Skip to main content

Various utilities for IBIS applications in data science and engineering

Project description

i38e-utils

i38e-utils is a collection of utility functions and classes that I use in my projects. It is a work in progress and will be updated as I add more functionality.

Currently, it includes the following:

DfHelper: A class that provides a set of utility functions for working with pandas DataFrames. GeoPyHelper: A class that provides a set of utility functions for working with GeoPy.
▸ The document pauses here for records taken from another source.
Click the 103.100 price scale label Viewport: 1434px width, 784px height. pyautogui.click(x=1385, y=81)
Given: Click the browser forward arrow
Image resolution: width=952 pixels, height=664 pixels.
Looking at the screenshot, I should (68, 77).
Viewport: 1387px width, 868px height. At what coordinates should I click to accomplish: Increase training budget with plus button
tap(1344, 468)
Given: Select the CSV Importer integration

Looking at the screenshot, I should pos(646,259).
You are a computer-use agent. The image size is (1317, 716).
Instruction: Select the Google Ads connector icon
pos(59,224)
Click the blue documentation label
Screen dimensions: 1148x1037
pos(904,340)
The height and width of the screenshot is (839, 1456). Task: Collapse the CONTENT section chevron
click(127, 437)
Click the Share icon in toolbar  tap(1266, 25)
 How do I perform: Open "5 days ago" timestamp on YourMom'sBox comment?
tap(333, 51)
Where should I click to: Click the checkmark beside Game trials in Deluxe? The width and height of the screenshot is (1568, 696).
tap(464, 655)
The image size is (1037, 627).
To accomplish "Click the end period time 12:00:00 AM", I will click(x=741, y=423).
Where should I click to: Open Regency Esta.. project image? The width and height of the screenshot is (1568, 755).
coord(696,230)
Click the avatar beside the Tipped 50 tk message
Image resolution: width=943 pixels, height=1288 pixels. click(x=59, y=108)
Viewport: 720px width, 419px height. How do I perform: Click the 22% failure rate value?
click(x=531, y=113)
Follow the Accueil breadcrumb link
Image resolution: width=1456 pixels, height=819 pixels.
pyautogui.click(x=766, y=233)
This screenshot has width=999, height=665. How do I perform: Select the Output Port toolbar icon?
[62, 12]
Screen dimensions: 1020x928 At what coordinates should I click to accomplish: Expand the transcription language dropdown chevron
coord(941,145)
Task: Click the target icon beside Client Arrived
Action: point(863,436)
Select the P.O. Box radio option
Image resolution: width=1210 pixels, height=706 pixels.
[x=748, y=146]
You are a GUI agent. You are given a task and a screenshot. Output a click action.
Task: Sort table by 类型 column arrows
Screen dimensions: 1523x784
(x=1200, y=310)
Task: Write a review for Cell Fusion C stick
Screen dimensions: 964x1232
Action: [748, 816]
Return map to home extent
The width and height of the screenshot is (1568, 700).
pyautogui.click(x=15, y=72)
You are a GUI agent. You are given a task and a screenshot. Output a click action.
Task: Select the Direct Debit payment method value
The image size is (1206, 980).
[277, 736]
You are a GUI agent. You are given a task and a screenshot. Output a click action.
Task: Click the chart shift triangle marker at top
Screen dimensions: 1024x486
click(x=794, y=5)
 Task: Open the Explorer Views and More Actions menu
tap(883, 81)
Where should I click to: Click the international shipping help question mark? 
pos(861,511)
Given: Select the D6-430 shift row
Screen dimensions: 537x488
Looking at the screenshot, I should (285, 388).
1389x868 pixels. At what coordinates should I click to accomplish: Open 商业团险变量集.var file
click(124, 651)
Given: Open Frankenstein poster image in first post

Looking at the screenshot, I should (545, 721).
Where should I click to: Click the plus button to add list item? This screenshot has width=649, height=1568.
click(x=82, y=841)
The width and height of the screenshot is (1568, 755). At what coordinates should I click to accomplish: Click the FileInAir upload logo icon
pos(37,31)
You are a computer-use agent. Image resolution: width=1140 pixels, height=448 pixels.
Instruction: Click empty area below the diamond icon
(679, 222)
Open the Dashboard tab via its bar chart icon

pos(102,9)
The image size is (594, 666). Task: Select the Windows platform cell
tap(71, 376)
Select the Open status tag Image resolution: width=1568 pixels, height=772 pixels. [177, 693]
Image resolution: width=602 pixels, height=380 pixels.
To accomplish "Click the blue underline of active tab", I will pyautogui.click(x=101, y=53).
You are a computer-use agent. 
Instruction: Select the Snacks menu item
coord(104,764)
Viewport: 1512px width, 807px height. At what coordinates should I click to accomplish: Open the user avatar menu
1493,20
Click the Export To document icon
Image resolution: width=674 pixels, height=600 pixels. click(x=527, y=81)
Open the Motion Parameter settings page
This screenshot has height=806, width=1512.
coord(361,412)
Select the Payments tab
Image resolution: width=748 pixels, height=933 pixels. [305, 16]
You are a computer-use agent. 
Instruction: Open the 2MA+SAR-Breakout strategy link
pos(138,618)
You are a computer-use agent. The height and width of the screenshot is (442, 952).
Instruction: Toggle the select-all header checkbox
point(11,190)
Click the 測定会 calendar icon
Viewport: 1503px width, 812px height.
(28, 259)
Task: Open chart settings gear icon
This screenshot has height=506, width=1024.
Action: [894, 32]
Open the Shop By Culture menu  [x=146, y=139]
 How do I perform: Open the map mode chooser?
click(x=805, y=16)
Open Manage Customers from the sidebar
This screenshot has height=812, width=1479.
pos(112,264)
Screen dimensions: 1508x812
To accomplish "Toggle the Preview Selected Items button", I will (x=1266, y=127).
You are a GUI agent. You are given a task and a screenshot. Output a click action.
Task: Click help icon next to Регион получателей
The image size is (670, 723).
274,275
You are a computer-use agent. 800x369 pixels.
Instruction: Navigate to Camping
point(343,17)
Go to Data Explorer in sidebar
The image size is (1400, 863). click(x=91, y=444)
OsmxHelper: A class that provides a set of utility functions for working with Osmnx. data_utils: A set of utility functions for working with data. date_utils: A set of utility functions for working with dates. df_utils: A set of utility functions for working with pandas DataFrames. file_utils: A set of utility functions for working with files. log_utils: A set of utility functions for working with logs.

Installation

To install this project, follow these steps:

pip install i38e-utils

Usage

DfHelper: Dataframe Helper Class

Scenarios:

  • Connect to a database table using a Django's ORM connection, query, transform and convert the data to a pandas DataFrame.
import pandas as pd
from i38e_utils import DfHelper

phone_mobile_gps_fields = {
    'id_tracking': 'id',
    'id_producto': 'product_id',
    'pk_empleado': 'associate_id',
    'latitud': 'latitude',
    'longitud': 'longitude',
    'fecha_hora_servidor': 'server_dt',
    'fecha_hora': 'date_time',
    'accion': 'action',
    'descripcion': 'description',
    'imei': 'imei'
}


class GpsCube(DfHelper):
    df: pd.DataFrame = None
    live: bool = False
    save_parquet = True
    
    config={
        'connection_name': 'replica',
        'table': 'asm_tracking_movil_gps',
        'field_map': phone_mobile_gps_fields,
        'legacy_filters': True,
    }

    def __init__(self, **opts):
        config = {**self.config, **opts}
        super().__init__(**config)
        
    def load(self, **kwargs):
        self.df = super().load(**kwargs)
        self.fix_data()
        return self.df

    def fix_data(self):
        self.df['latitude'] = self.df['latitude'].astype(np.float64)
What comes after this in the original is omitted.